Consider the following example (created using taped from the 2011 Ghost in the Shellcode CTF if you'd like to play along at home):

Step Preview
Go to address 0x8048e20 and switch to HLIL. Structure Workflow 1
Select variable var_18 and press s.
Since calloc is a known allocation routine and the allocation size can be determined to be 0x30, a new structure, struct_1 is created with size 0x30.
Structure Workflow 2
Select an offset, e.g., __offset(0x4).d and press s. A member will be automatically created. Structure Workflow 3
Alternatively, select the var_18 or the type name struct_1 and press s. All members in the struct_1 will be automatically created. Structure Workflow 4
Viewing the automatically created structure members. Structure Workflow 5

The s hotkey also works when working with structures in the linear view. Its behavior differs based on the current selection:

Selection Behavior
A single byte Create structure dialog
A range of bytes Create structure with selection size
A range of bytes covering existing data variables Create structure with selection size and add existing data vars as struct members

In linear view, if the selection is a single byte outside any function, it will pop up the create structure dialog. If the selection is a range of bytes, a structure of the selection size is created and the start of the selection. If the selection covers any existing data variables, these data variables will become members within the newly created structure.

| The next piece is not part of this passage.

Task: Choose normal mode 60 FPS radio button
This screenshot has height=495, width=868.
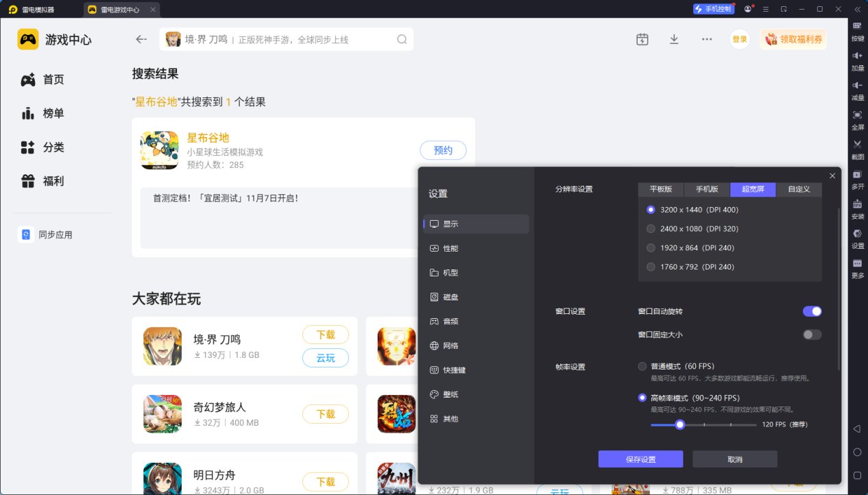Action: (642, 366)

This also works within data variables with structure type. For example, if the selection is a range of bytes within a structure, a new structure will be created within the existing structure.

Types View

To see all types in a Binary View, use the types view. It can be accessed from the menu View > Types. Alternatively, you can access it with the t hotkey from most other views, or using [CMD/CTRL] p to access the command-palette and typing "types". This is the most common interface for creating structures, unions and types using C-style syntax.

For many built-in file formats you'll notice that common headers are already enumerated in the types view. These headers are applied when viewing the binary in linear view and will show the parsed binary data into that structure or type making them particularly useful for binary parsing even of non-executable file formats.

Types View

Shortcuts and Attributes

From within the Types view, you can use the following hotkeys to create new types, structures, or unions. Alternatively, you can use the right-click menu to access these options and more.

Types Right Click Menu >

  • s - Create new structure
  • i - Create new type
  • [SHIFT] s - Creating a new union
  • 1, 2, 4, 8: The number hotkeys will create a create an integer of the specified size. This additionally works on selections.
  • d: If you want to cycle through the different integer sizes, repeatedly pressing d has the same effect as pressing the numbers in order.
  • -: To quickly toggle integers between signed and unsigned integers, you can use the - hotkey.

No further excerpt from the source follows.